DOOH Growth Trajectory in 2021
After a year spending a great deal of time at home and on screens, people want to get outside—making digital out-of-home (DOOH) a huge opportunity this year.
As the vaccines roll out in 2021, we expect more people will feel comfortable venturing out, as spikes in the virus start to diminish. There is going to be a continued opportunity for DOOH as venues start to open up and advertisers can reconnect their brands in those environments.
In 2020, shopping was very purposeful. Some consumers reduced outings to go to the grocery store and other essential places, but in pre-Covid times, trips were a part of other journeys. For instance, as you’re on your way home from work, you may have stopped for groceries; or after you dropped your kids off at school, you’d go to the gym.
As we get into a more controlled understanding of what Covid-19 looks like, and hopefully it starts to go away, we will see more of those multi-trip stops again. DOOH can be there when those moments arise to connect with consumers in a more meaningful way.
In a post-COVID world, whether the trip is purposeful or multi-stop, it’s important to lean on data to inform venue visitation. Consumer movement and behavior will continue to shift based on unique conditions city by city, and data-driven DOOH will allow advertisers to stay connected with their shoppers and grow.
Pillars of the industry
The primary pillars of the industry (audience identification, targeting, and measurement) provide an opportunity for brands to integrate DOOH into their local campaigns for a different way to achieve ROI.
Out-of-Home (OOH) as an industry has always been local at its core. It is a hyper-local media channel, available at scale for national advertisers to leverage available inventory across the U.S. As national advertisers pioneer precision targeting and data-driven campaigns, it’s inevitably going to play to the strength of OOH and DOOH and the channel’s ability to drive more local business.
Brands are advertising their business to their local communities. The ability to bring these local businesses a data-driven solution based on audiences they haven’t targeted, and real-time data that shows what screens or billboards they should be buying, is particularly impactful. Advertisers want to make sure that every dollar counts, so the ability to tell a more precise, insightful story will continue to drive OOH growth nationally and locally.
Future of omnichannel and DOOH measurement
DOOH is increasingly becoming part of the omnichannel strategy. OOH historically was a real estate-driven business. Today, OOH can do more than just “Buy this billboard across the street from my business or across from this client.” OOH can also offer, “This board reaches ‘x’ number of women, 25 to 54, who drive a Honda or buy frozen pizza.”
Tying back to audiences has allowed us to become a part of the omnichannel world. As more clients start to see OOH as one of the many touch points to engage with consumers, there’s a higher propensity for them to participate in the whole omnichannel experience through digital, display, mobile, and more.

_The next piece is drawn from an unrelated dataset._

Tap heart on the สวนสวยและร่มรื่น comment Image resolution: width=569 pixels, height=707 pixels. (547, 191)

It’s only going to get better as we start to tell more meaningful stories related to measuring sales; OOH can now show what it specifically drove in sales in a multi-media campaign. The ability to tie back its efficacy to a broader campaign will continue to push dollars into the space.

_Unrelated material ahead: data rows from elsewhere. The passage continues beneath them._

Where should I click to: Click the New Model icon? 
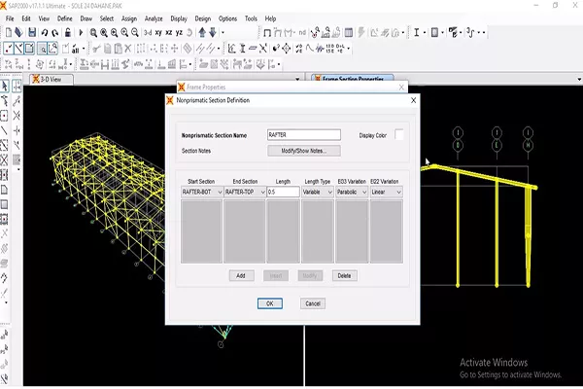(9, 32)
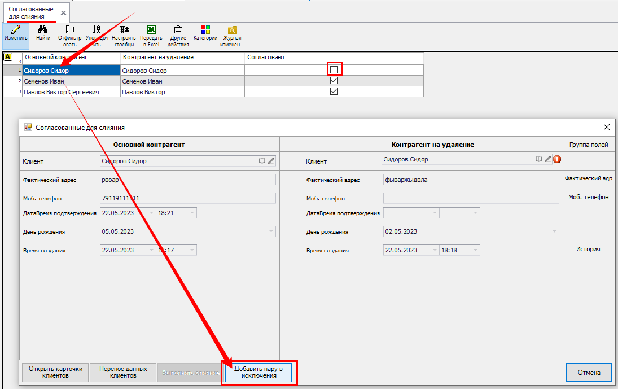The width and height of the screenshot is (618, 389).
Task: Click the Моб. телефон field containing 79119111111
Action: [x=187, y=198]
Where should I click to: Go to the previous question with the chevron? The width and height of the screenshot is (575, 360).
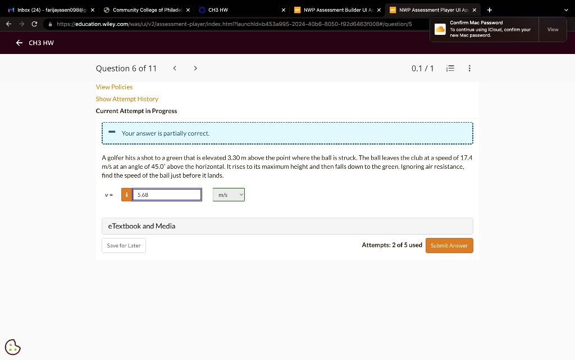175,68
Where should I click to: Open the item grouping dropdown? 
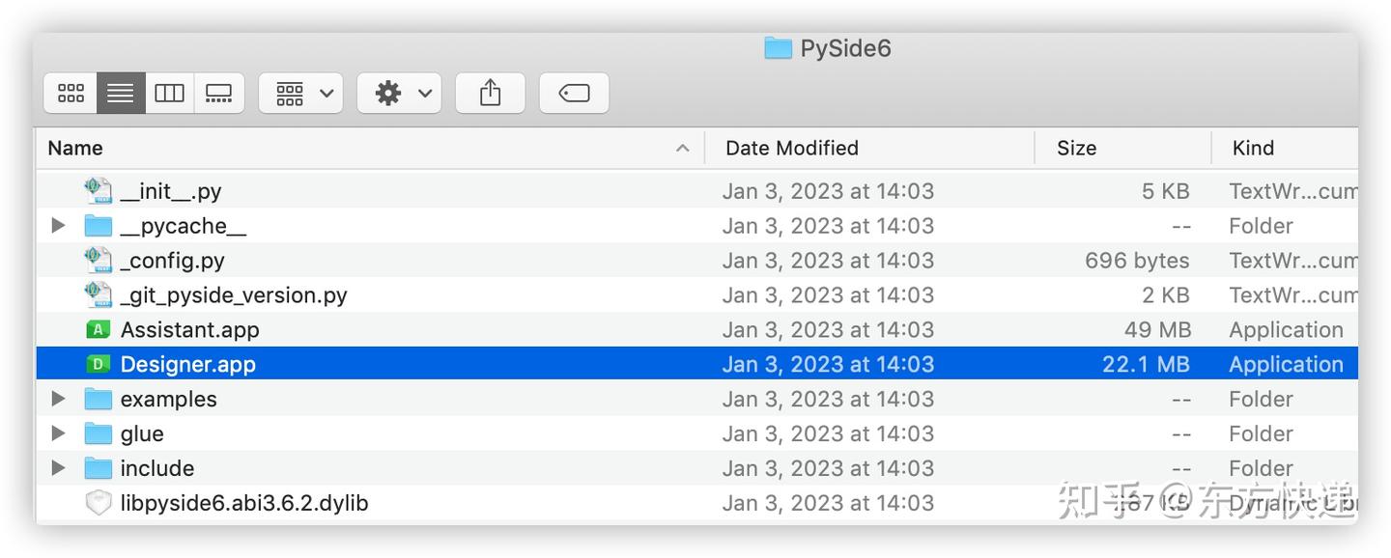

What to expect for brands in 2021
We’re starting to see greater use of DOOH due to audience-based targeting, the ability to measure, and deeper integration through an omnichannel approach. Some brands are changing their view of OOH since it can get closer to the point of purchase as well as influence buyers’ choices.
Historically, OOH has been viewed as an upper-funnel strategy that broadens awareness. OOH can also get much closer, for instance in the parking lot of a supermarket, or physically inside the store when people are about to make a purchase decision. That’s changing the perception around the role that DOOH can play.
While this by itself is nothing new, what’s different today is that we can identify the right screens to buy in store, on site, or in route to the store based on brand or category purchase data, and then measure the success post-campaign. An end-to-end solution that’s accountable is what is appealing to many brands. Because shopper budgets are performance-driven, DOOH is now able to be a performance media channel.
We can also expect more programmatic activation. The ability to buy inventory programmatically, pivot when we need to pivot, move money from one market to another, start and stop campaigns on short notice, leverage real-time movement insights, and serve impressions when our advertisers need to connect with present consumers is especially important during these times. It’s about matching the right screen, at the right time, in the right place.
On top of that, the fact that we can measure it all helps us validate what we’ve known all along: OOH is a powerful way for brands to connect with their core shoppers.
Norm Chait is Director of OOH at Ubimo.